BEGIN Records for processing
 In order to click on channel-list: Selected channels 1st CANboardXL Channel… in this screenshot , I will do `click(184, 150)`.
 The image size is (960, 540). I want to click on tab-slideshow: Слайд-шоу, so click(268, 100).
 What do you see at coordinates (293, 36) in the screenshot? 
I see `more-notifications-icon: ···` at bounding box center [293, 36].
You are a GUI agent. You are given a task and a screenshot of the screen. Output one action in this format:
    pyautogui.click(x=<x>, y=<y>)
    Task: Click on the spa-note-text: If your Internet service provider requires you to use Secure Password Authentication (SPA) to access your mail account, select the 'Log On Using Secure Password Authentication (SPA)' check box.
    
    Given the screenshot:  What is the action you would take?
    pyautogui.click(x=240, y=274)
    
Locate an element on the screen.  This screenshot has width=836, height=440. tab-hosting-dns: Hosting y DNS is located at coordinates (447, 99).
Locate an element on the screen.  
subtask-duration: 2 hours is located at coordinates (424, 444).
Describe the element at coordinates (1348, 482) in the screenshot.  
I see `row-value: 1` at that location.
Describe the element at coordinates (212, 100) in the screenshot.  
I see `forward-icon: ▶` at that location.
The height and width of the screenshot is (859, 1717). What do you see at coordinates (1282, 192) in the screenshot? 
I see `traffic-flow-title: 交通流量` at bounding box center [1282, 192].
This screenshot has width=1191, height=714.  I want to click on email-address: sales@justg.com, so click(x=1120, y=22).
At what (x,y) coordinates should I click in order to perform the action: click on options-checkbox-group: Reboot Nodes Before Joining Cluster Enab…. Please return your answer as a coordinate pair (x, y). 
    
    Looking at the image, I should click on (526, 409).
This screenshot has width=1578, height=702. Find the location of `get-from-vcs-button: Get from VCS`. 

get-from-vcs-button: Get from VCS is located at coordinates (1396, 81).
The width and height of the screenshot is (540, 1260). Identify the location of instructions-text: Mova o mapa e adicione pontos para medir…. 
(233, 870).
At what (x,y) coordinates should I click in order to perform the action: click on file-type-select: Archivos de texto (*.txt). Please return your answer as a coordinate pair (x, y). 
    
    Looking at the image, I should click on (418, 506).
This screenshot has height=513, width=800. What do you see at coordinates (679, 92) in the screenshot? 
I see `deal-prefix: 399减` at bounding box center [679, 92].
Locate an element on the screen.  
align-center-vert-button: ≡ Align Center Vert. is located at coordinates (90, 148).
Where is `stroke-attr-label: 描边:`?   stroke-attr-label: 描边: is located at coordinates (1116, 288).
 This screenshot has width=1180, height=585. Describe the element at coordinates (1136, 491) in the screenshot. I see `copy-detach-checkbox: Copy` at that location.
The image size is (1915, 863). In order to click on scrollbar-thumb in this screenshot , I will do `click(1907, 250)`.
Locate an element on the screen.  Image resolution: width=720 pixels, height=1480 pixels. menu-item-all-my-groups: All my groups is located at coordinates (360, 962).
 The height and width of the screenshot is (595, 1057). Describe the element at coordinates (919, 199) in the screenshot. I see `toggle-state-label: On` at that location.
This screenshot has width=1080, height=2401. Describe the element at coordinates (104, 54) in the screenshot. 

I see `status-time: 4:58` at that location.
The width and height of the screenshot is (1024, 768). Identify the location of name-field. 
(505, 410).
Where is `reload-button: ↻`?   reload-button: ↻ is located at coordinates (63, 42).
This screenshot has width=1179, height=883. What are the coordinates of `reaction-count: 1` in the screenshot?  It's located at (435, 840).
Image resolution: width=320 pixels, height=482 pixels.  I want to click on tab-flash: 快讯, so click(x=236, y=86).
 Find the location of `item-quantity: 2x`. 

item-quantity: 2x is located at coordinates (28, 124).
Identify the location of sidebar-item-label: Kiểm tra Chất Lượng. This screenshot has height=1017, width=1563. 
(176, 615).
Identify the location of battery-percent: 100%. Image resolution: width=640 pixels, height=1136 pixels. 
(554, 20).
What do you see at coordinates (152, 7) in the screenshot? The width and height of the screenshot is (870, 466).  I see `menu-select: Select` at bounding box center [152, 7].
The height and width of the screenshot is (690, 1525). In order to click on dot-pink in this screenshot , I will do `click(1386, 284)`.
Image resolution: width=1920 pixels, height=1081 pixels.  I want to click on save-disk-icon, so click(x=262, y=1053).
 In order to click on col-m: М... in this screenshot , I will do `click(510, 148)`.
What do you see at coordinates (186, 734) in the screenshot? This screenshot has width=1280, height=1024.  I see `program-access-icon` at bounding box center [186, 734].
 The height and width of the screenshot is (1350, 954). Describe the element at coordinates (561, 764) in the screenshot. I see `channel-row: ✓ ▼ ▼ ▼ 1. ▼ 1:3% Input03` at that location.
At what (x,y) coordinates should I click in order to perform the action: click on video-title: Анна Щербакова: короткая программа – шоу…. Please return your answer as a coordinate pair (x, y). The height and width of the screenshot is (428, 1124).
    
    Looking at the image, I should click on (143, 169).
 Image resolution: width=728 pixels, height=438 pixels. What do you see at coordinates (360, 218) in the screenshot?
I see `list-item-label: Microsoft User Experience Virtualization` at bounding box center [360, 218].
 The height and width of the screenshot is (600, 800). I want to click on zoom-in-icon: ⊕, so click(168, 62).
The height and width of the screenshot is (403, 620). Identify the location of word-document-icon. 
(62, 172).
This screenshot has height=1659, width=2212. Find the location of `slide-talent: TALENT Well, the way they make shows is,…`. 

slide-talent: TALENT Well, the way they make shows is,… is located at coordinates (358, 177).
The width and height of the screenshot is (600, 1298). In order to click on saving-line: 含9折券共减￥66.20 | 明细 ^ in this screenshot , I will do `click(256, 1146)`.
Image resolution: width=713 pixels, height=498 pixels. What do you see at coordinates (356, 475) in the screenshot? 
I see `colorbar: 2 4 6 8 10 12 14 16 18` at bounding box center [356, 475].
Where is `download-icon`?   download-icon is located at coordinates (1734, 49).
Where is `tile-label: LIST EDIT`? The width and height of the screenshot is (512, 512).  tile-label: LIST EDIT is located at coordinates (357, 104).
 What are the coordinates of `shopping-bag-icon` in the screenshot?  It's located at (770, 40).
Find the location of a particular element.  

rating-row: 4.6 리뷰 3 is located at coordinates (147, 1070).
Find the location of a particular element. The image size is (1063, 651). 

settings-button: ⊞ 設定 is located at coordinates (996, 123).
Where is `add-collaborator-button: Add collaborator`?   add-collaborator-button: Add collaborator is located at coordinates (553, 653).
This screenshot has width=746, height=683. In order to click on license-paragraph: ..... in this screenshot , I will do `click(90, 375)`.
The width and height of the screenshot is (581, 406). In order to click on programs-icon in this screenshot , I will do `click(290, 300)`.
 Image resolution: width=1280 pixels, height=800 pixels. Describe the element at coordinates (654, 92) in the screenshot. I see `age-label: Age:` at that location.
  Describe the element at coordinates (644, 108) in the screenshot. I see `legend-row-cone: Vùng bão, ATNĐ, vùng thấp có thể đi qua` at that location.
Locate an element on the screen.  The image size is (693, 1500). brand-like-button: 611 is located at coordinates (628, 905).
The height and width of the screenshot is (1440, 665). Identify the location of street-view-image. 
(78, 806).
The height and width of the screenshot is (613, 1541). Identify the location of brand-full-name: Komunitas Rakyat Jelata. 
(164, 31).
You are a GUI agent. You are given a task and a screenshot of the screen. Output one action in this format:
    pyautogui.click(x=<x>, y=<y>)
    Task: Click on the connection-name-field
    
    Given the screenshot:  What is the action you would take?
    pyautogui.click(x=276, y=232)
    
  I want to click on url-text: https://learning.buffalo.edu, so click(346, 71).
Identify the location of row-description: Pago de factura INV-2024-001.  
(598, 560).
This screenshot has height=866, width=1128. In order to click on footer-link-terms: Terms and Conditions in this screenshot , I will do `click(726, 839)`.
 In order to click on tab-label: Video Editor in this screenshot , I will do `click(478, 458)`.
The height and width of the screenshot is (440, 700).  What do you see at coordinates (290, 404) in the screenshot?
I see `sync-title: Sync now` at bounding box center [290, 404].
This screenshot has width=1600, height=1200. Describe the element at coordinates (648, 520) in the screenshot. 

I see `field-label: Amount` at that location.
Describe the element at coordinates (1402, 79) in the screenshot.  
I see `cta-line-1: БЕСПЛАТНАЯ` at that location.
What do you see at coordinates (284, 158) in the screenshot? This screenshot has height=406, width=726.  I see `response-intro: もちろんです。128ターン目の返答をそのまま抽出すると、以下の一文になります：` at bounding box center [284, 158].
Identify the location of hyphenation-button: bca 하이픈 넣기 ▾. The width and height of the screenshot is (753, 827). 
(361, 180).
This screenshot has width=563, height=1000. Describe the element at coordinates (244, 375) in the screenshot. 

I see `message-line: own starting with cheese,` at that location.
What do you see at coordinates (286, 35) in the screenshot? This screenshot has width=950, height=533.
END Records for processing
Problem
Convert the part of the listing from the line containing "is (428, 1124)." to the line containing "Image resolution: width=728", both included, into a JSON list of strings with one string per line. Omit blank lines.

Solution to the problem
[
  "At what (x,y) coordinates should I click in order to perform the action: click on video-title: Анна Щербакова: короткая программа – шоу…. Please return your answer as a coordinate pair (x, y). The height and width of the screenshot is (428, 1124).",
  "    Looking at the image, I should click on (143, 169).",
  " Image resolution: width=728 pixels, height=438 pixels. What do you see at coordinates (360, 218) in the screenshot?"
]